### Exercise data ###
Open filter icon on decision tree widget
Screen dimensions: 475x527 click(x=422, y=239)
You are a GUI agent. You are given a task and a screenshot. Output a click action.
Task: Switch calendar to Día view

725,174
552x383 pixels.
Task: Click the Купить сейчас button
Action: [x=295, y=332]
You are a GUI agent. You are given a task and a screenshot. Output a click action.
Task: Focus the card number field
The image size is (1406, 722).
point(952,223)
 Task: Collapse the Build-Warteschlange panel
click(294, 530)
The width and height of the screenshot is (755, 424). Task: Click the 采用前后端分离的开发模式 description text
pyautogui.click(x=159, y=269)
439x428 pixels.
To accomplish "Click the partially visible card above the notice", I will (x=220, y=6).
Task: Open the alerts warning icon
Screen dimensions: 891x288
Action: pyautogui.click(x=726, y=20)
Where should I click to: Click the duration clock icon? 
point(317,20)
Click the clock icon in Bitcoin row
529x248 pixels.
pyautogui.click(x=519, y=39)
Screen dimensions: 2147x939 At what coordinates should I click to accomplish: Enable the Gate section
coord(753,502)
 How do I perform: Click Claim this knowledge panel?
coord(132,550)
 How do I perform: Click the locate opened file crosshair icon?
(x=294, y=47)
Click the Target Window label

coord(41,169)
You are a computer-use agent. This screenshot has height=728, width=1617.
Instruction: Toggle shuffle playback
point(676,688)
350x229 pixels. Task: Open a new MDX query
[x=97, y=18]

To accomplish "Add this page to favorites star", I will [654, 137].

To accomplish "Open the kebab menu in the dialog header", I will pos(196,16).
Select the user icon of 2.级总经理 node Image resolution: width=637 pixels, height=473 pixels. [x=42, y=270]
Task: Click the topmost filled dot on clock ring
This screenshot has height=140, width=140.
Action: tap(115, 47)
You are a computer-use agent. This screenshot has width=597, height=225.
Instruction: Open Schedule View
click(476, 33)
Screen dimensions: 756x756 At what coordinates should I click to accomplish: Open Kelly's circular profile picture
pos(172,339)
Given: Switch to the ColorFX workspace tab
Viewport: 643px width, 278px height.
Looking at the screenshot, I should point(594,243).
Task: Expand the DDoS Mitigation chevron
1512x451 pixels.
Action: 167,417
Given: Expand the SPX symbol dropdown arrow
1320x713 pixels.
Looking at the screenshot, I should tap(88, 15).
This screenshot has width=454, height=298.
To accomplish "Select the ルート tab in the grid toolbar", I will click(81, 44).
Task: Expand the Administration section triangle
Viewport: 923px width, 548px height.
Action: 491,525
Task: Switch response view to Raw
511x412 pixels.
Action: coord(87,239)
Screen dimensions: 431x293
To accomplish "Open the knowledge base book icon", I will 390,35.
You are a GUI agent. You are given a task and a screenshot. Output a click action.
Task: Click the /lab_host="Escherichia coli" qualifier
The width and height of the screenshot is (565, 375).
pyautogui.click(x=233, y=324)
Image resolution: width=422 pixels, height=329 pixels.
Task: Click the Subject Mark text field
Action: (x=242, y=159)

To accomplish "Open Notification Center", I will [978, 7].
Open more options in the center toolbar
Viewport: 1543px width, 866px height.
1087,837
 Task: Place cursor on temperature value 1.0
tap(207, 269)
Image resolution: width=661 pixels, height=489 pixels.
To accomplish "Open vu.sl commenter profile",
###
Requirement: Nothing but an exact copy of the lines from the first one above through the line holding "Task: Open the alerts warning icon" should be returned.

Your response:
Open filter icon on decision tree widget
Screen dimensions: 475x527 click(x=422, y=239)
You are a GUI agent. You are given a task and a screenshot. Output a click action.
Task: Switch calendar to Día view

725,174
552x383 pixels.
Task: Click the Купить сейчас button
Action: [x=295, y=332]
You are a GUI agent. You are given a task and a screenshot. Output a click action.
Task: Focus the card number field
The image size is (1406, 722).
point(952,223)
 Task: Collapse the Build-Warteschlange panel
click(294, 530)
The width and height of the screenshot is (755, 424). Task: Click the 采用前后端分离的开发模式 description text
pyautogui.click(x=159, y=269)
439x428 pixels.
To accomplish "Click the partially visible card above the notice", I will (x=220, y=6).
Task: Open the alerts warning icon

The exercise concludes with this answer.